*** Passage to read Section Begins ***

The DNA of a 45000 year old bone of a Siberian man has been recently examined by the researchers to find out when human and Neanderthals first interbred. On record, this is an oldest genome sequence of Homo sapiens exposing a mysterious population that may once have spanned northern Asia. The study is published in the Nature journal.
The oldest human genome also revealed that the closest extinct relatives of the modern humans were the Neanderthals who lived in Europe and Asia and vanished around 40,000 years ago. The Neanderthals interbred with ancestors of modern humans when modern humans began spreading out of Africa and today 1.5 to 2.1 percent of the DNA of anyone living outside Africa is Neanderthal in origin, study reveals.
“It remains vague when interbreeding between Neanderthals and modern humans happened. But it probably ranged between 37000 to 86000 years ago,” researchers stated.
The researchers examined the bone (human left femur), discovered by Nikolai Peristov, an artist and mammoth ivory collector on the left bank of the river Irtysh near the settlement of Ust’-Ishim in western Siberia in 2008. The age of the man’s bone to be is about 45,000 years old, researchers stated.

*** Passage to read Section Ends ***
*** Dataset extract Section Begins ***

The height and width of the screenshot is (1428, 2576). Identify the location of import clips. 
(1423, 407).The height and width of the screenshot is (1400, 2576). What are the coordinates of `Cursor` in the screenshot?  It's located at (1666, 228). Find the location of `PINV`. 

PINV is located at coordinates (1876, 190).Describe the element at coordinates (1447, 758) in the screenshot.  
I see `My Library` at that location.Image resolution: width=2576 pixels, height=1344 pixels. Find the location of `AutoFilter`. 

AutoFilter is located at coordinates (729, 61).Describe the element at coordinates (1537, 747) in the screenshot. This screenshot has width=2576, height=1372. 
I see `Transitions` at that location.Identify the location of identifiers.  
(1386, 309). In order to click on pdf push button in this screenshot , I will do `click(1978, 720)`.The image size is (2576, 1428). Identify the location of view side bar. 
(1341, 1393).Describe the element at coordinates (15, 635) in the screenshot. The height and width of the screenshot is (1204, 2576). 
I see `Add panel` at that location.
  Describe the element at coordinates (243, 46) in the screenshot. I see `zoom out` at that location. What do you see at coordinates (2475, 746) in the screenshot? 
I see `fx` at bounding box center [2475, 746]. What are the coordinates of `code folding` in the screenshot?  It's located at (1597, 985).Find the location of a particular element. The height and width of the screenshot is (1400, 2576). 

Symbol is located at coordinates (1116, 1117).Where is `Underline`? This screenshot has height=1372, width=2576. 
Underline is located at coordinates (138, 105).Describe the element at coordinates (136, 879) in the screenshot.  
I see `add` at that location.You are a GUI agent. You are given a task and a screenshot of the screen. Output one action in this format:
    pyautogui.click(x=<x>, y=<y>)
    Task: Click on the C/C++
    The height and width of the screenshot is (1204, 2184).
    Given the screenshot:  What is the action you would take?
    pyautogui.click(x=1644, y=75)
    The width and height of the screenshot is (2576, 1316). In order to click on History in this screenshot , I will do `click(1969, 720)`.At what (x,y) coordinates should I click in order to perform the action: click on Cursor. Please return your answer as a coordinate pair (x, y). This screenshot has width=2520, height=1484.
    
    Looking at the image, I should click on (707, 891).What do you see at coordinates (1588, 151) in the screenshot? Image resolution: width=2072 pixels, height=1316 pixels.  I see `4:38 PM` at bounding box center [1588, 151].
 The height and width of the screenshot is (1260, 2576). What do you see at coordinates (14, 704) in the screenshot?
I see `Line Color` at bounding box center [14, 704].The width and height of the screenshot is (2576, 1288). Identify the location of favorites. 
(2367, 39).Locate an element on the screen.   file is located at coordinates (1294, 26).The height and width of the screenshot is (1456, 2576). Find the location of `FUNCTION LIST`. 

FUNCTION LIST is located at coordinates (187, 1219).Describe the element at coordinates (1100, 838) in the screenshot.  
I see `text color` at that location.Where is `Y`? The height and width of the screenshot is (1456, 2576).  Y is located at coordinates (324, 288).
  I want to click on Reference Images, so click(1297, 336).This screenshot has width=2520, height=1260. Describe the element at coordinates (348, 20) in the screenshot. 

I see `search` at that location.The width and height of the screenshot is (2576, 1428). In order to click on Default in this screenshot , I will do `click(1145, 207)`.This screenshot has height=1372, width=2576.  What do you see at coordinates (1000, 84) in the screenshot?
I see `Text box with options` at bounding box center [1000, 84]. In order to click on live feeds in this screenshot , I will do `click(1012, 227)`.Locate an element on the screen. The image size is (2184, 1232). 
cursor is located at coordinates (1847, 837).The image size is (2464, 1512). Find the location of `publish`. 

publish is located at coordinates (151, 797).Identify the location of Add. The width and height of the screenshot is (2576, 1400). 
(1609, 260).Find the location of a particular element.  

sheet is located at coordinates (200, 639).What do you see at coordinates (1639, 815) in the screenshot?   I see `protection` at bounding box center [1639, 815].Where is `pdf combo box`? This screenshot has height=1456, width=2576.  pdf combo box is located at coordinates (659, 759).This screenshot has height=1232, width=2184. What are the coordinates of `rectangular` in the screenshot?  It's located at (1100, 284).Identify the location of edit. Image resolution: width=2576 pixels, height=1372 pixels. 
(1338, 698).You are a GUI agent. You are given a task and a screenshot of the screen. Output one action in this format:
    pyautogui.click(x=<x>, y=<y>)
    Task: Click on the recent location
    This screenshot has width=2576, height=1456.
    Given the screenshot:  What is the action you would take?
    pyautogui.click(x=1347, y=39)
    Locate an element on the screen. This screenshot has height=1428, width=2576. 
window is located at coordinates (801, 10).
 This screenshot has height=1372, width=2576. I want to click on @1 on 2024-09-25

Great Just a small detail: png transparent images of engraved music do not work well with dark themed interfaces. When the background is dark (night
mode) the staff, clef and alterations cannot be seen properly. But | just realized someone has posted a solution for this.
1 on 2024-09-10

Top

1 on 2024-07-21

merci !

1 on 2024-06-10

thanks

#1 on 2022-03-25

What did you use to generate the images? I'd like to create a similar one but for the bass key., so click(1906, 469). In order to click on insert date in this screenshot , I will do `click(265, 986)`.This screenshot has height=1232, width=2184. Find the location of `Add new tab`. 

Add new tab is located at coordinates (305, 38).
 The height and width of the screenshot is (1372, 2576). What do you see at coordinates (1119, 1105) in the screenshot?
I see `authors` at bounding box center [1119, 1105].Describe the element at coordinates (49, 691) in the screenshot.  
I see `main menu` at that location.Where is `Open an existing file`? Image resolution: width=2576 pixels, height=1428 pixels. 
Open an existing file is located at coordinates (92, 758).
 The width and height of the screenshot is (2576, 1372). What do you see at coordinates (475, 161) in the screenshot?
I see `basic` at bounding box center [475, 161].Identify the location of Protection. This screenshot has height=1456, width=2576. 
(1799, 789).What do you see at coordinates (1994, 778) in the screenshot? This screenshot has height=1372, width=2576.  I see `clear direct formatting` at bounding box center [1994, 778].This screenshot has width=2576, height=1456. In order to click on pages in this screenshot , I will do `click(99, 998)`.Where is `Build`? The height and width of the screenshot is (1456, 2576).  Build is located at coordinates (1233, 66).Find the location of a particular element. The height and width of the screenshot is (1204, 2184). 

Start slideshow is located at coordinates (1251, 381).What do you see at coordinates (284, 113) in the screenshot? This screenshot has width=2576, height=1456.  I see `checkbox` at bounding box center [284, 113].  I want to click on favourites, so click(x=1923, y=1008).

*** Dataset extract Section Ends ***

▸ Problems to solve
1/ Answer each question from the article on the Siberian bone.
(a) In which journal is the study published?
(b) What share of the DNA of anyone living outside Africa is Neanderthal in origin?
(c) In what year was the bone discovered?
2/ Using the article on the Siberian bone, explain why people living outside Africa today carry Neanderthal DNA.
3/ List every figure in the article on the Siberian bone that gives a number of years ago or an age in years, and say what each one refers to.
None of the lines are needed for this work.

▸ List of solutions
1/
(a) Nature
(b) 1.5 to 2.1 percent
(c) 2008

2/ Neanderthals interbred with the ancestors of modern humans when modern humans began spreading out of Africa. As a result, 1.5 to 2.1 percent of the DNA of anyone living outside Africa is Neanderthal in origin.

3/
- 45,000 years: the age of the Siberian man's bone
- 40,000 years ago: roughly when the Neanderthals vanished
- 37,000 years ago: the recent end of the probable range for interbreeding between Neanderthals and modern humans
- 86,000 years ago: the early end of that same range